**Records provided**
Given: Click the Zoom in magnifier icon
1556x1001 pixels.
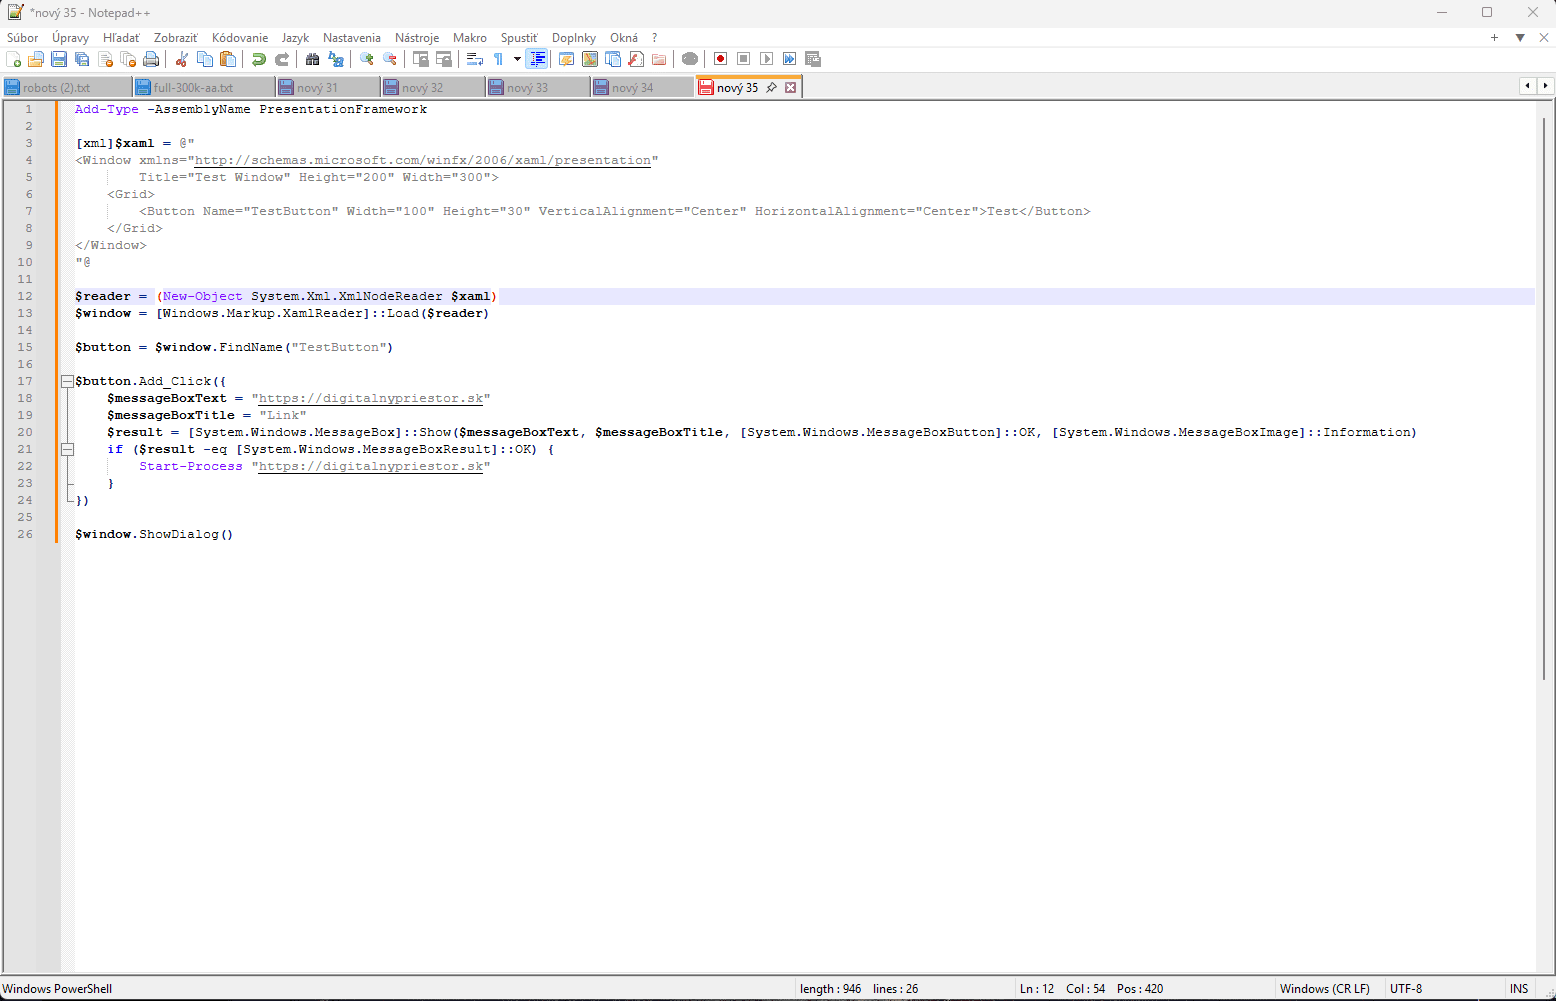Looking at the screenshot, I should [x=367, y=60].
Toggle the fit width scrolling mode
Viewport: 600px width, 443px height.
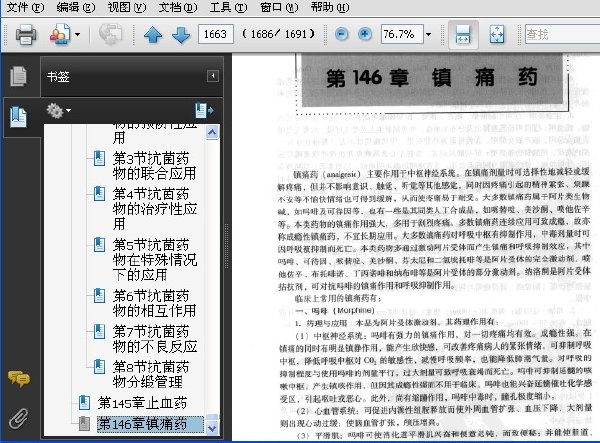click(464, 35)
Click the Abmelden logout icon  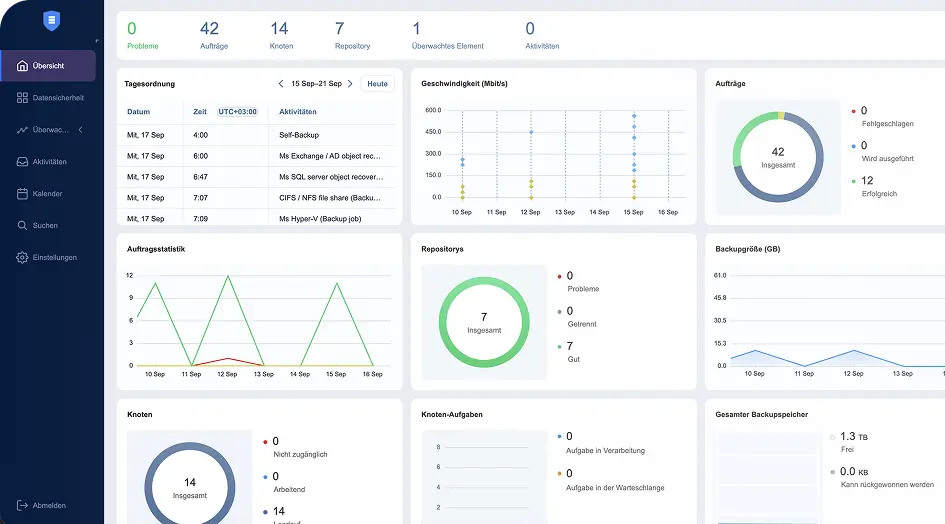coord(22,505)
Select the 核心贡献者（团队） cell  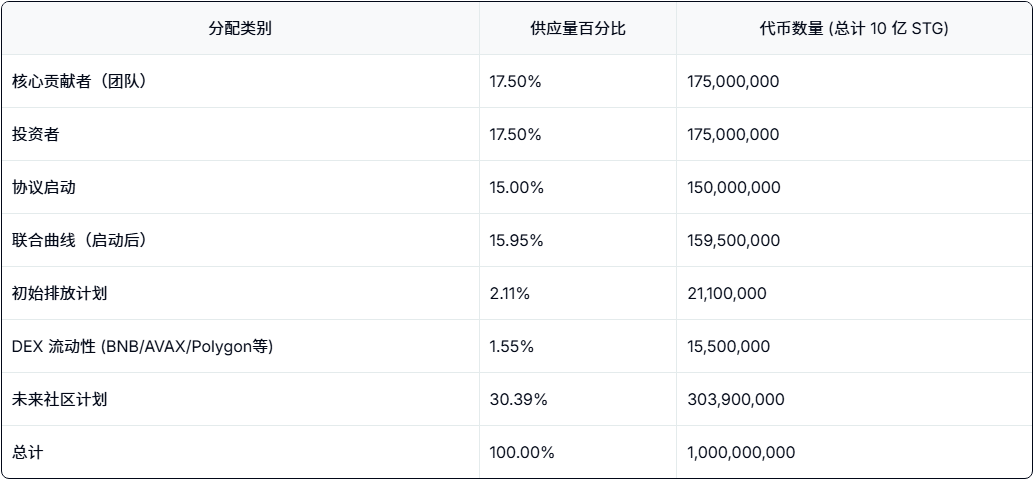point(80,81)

**Problem statement**
Count the lines in the data above that contain the string "width", matching case exactly, and reply with only that number.

**Written answer**
2